Burmese Baptist Church Holds Fundraiser

(Photo by Kinue Imai Weinstein for Voices of NY)

(Photo by Kinue Imai Weinstein for Voices of NY)

Several hundred members of the Myanmar Baptist Church in Glendale, New York, attended the 20th annual fundraising party at the Sunnyside Community Hall in Sunnyside, New York, on Saturday, Aug. 8. The Baptist Church, established at the current location in 1995, has a membership of approximately 500.

While the majority of Burmese – 89 percent out of a total population of 56 million – are Theravada Buddhists, other religions coexist in the country. Christians account for 4 percent of the population (Baptists 3 percent and Catholics 1 percent) while Muslims account for 4 percent, animists account for 1 percent, and the remainder belong to other religions. Each religion sends representatives to the Burmese parliament, explained Rev. U Myo Maw, the church pastor. He was sent here from Myanmar (formerly Burma) by his denomination in 2001 to lead the congregation. “Baptist churches were established in Myanmar since 1813 during the days of British colonization,” the pastor added.

Re. U Myo Maw (Photo by Kinue Imai Weinstein for Voices of NY)

Rev. U Myo Maw (Photo by Kinue Imai Weinstein for Voices of NY)

According to the pastor, animist Burmese ethnic groups, such as those in the Karen and Chin states, are the ones who became Christians during the past two centuries. “When missionaries approached them, if the leader agreed to convert, the rest of the village members converted to Christianity,” Rev. U Myo Maw said. While Burmese national law prohibits the construction of churches, in reality, it has been up to local authorities whether to allow churches to be built. “How Christian minorities are treated by the government, depends on each local authority,” explains the pastor. “But there is no big problem for us today,” he says.

While some congregation members came to the U.S. as refugees and were unable to return to their homeland, Rev. U Myo Maw notes that the current Burmese government has eased travel restrictions and many of his congregation members are now able to visit Myanmar. While he acknowledges that the political situation in Myanmar is showing some signs of improvement, it is too early to draw any conclusions, he believes.

Raising money for flood victims (Photo by Kinue Imai Weinstein for Voices of NY)

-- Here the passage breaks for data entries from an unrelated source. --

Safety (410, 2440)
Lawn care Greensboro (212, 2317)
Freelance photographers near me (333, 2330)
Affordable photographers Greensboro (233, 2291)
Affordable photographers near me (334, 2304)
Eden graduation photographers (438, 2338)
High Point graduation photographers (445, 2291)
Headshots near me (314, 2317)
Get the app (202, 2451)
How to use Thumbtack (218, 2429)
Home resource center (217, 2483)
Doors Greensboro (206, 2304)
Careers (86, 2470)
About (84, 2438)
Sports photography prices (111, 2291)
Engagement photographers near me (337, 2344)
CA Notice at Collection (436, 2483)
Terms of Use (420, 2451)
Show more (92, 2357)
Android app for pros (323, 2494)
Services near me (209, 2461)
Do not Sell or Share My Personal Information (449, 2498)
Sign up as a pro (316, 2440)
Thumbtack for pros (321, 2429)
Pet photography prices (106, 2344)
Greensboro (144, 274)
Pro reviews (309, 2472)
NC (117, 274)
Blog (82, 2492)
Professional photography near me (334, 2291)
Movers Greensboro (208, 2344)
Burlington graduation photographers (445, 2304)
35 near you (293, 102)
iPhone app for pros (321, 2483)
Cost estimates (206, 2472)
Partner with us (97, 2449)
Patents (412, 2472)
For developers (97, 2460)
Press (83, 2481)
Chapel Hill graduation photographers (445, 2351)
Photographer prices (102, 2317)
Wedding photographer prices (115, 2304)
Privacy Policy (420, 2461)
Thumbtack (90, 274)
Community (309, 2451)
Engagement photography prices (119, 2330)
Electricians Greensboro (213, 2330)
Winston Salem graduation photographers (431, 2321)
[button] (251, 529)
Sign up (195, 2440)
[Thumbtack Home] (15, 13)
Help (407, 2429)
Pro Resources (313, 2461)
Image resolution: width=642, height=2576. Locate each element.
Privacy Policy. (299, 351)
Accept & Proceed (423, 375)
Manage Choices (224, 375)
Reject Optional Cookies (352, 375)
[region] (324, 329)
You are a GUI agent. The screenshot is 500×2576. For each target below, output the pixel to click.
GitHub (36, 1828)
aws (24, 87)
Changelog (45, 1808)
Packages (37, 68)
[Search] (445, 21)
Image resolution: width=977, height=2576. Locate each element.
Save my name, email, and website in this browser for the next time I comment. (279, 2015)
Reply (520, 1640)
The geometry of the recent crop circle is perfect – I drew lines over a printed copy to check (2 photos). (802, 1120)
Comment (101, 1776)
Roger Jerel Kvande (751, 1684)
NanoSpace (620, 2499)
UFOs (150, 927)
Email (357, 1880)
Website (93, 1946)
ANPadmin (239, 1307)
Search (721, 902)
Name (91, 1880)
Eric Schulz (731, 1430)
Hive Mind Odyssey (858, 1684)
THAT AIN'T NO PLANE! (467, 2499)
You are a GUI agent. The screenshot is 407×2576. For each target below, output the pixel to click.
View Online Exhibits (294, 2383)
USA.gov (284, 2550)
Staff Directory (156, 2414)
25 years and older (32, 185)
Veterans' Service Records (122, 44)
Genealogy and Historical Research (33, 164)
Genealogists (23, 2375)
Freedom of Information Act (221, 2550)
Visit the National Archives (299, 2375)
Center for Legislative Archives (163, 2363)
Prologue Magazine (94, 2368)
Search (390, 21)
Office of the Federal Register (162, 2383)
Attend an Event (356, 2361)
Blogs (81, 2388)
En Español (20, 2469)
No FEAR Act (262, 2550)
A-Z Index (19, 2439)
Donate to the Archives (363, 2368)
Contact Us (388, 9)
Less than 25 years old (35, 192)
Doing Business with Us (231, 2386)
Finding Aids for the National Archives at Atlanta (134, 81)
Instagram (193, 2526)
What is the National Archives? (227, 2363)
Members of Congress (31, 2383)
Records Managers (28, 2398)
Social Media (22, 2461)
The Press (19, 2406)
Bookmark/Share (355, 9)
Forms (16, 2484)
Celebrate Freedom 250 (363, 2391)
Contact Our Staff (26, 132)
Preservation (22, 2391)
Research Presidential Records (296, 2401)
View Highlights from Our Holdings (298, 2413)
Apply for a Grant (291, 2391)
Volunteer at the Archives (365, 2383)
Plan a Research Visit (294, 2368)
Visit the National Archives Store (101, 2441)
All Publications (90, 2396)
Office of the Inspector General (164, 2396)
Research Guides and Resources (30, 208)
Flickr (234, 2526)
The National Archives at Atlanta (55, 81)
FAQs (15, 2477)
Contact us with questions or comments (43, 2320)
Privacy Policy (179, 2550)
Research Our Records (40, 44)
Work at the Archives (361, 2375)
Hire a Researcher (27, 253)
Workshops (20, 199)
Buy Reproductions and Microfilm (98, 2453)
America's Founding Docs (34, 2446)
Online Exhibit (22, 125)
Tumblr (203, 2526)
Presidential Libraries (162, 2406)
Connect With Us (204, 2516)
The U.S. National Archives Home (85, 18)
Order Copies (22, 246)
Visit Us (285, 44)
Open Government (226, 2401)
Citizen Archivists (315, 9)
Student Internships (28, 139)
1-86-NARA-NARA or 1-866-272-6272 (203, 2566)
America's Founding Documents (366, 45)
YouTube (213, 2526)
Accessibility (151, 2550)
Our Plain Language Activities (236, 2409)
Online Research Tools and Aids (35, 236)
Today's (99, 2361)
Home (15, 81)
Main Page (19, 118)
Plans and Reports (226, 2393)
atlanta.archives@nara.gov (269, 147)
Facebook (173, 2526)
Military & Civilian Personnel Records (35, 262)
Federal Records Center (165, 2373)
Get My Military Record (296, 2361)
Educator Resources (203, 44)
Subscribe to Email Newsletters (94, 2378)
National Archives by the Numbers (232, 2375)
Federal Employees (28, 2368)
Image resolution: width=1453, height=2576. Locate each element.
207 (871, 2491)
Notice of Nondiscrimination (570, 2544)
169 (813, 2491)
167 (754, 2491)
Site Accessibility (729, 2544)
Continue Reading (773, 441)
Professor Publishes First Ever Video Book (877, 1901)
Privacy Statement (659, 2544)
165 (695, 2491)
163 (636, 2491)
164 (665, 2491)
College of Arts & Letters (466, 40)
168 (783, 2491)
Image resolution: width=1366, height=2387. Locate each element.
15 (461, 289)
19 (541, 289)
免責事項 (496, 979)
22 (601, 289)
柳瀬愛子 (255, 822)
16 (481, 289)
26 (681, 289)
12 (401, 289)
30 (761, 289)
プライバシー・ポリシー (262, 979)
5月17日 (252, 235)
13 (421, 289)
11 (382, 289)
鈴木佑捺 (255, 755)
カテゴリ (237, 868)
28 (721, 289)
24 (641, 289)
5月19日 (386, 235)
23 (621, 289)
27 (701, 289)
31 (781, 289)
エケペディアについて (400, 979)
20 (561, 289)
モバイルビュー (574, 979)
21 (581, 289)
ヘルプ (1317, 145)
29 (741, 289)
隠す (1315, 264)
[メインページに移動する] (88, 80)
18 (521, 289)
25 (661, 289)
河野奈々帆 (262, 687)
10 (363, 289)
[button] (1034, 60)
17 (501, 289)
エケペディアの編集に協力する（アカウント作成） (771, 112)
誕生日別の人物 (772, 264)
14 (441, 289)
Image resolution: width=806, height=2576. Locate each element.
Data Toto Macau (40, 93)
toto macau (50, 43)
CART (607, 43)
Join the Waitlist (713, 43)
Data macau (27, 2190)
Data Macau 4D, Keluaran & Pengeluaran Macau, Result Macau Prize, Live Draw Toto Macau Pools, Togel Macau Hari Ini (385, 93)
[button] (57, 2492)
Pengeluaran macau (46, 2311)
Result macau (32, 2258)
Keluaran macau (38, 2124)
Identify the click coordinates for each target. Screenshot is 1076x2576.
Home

Raising money for flood victims (Photo by Kinue Imai Weinstein for Voices of NY)

In addition to members of the church, Buddhists and Muslims came to support the event. Nearly 20 food stands all sold the same Burmese food that can be seen at other festive occasions run by Burmese Buddhists. “We are all Burmese and help each other,” says Ma Sandar, who helps out at many other Burmese events by preparing food for sale. This time she contributed Shan Style Tofu Salad. She indicated that everyone is Burmese first with religious affiliation coming second, a sentiment voiced by other attendees. “My family is third-generation Muslim and has lived in Yangon (the capital of the country),” she said.

The fundraising was successful and at the end of the day, the event raised approximately $12,000, according to Rev. U Myo Maw, which will go toward covering church expenses. There was a separate donation box to assist victims of the recent flood in Chin and Rakhine states, and at another table, representatives of the NYU Center for the Study of Asian American Health were on hand to ask attendees to take part in a health survey.